Krieg als Katalysator von Wertefragen

Russlands Krieg gegen die Ukraine hat die Polarisierung zwischen den beiden Ländern weiter verschärft. Vor dem 24. Februar konnte man sich auf einen gewissen Prozentsatz von Ukrainer*innen mit positiven Einstellungen gegenüber den von Russland repräsentierten und unter anderem auch von den Religionsgemeinschaften in der Ukraine vertretenen Werten verlassen. Seit dem 24. Februar verbinden die Menschen in der Ukraine Russland nur noch mit Zerstörung, Tod, Hunger und all den anderen Schrecken des Krieges.

Am Fall von LGBTQ+ wird deutlich, dass die Ukrainer*innen ihre Einstellungen zu vielen Dingen, etwa dem russischen Kolonialismus und den Freiheitsrechten vulnerabler Gruppen, dringend überdenken müssen. Noch ist es zu früh, um Schlüsse aus der Ratifizierung der Istanbul-Konvention ziehen zu können. Sie stellt jedoch einen ersten, wichtigen Schritt auf dem Weg der Ukraine zu einer inklusiveren Gesellschaft dar. Der proeuropäische Kurs der Ukraine ist damit auch eine Folge der religiösen Strategie Russlands und macht deutlich, dass selbst die mächtige russische Propaganda ab und zu Fehler macht.

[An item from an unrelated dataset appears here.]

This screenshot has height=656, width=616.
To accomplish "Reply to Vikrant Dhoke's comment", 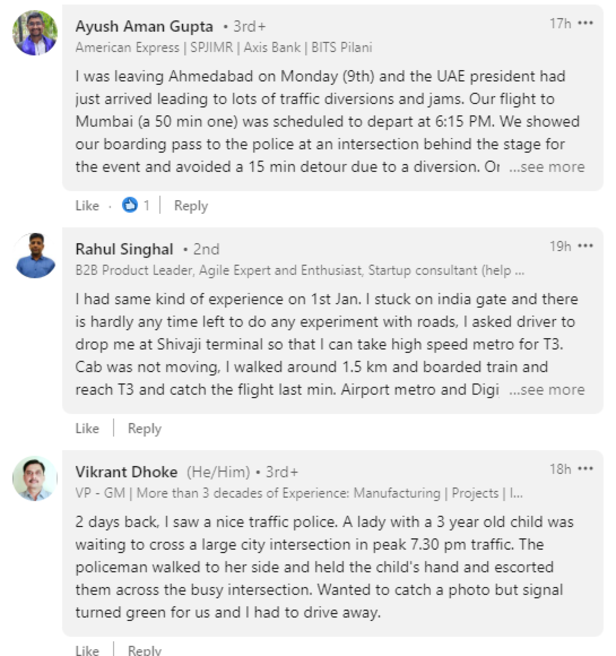I will point(144,650).
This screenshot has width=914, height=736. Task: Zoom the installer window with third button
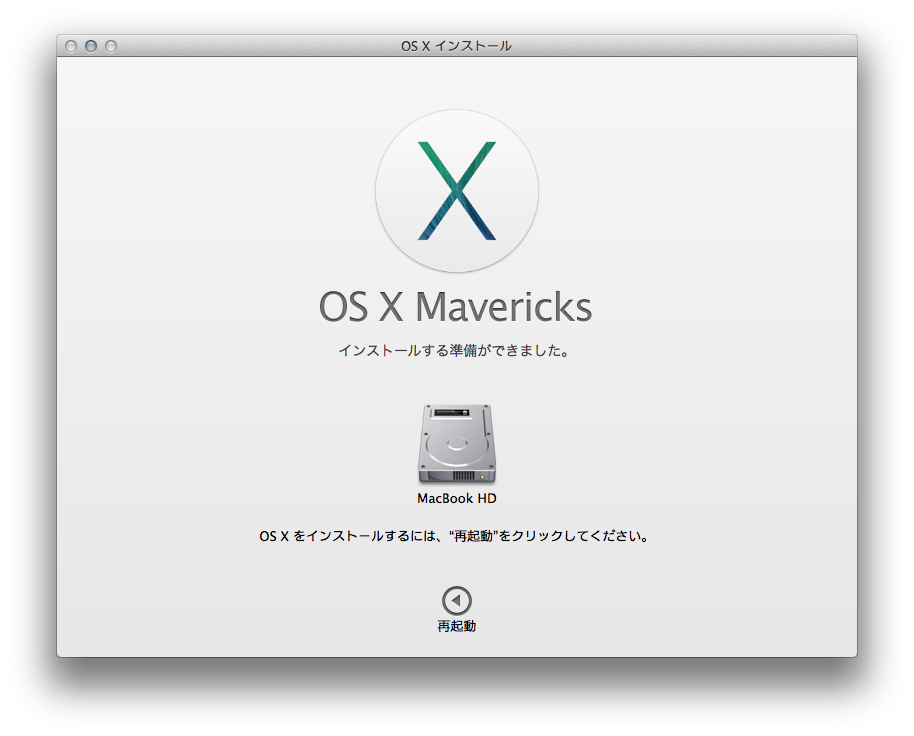click(111, 46)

Iryna Kaplan verfügt über einen Master in Theologie. Sie ist Teil der NGO „Workshop für akademische Religionswissenschaft” in Kyjiw und leitet das Projekt „Das Unvereinbare vereinen: Die Probleme gläubiger Feminst*innen und LGBTQ+ in der Ukraine sichtbar machen (2021-2022)“. Aktuell ist sie Gastwissenschaftlerin am Centrum für Religionswissenschaftliche Studien (CERES) der Ruhr-Universität Bochum.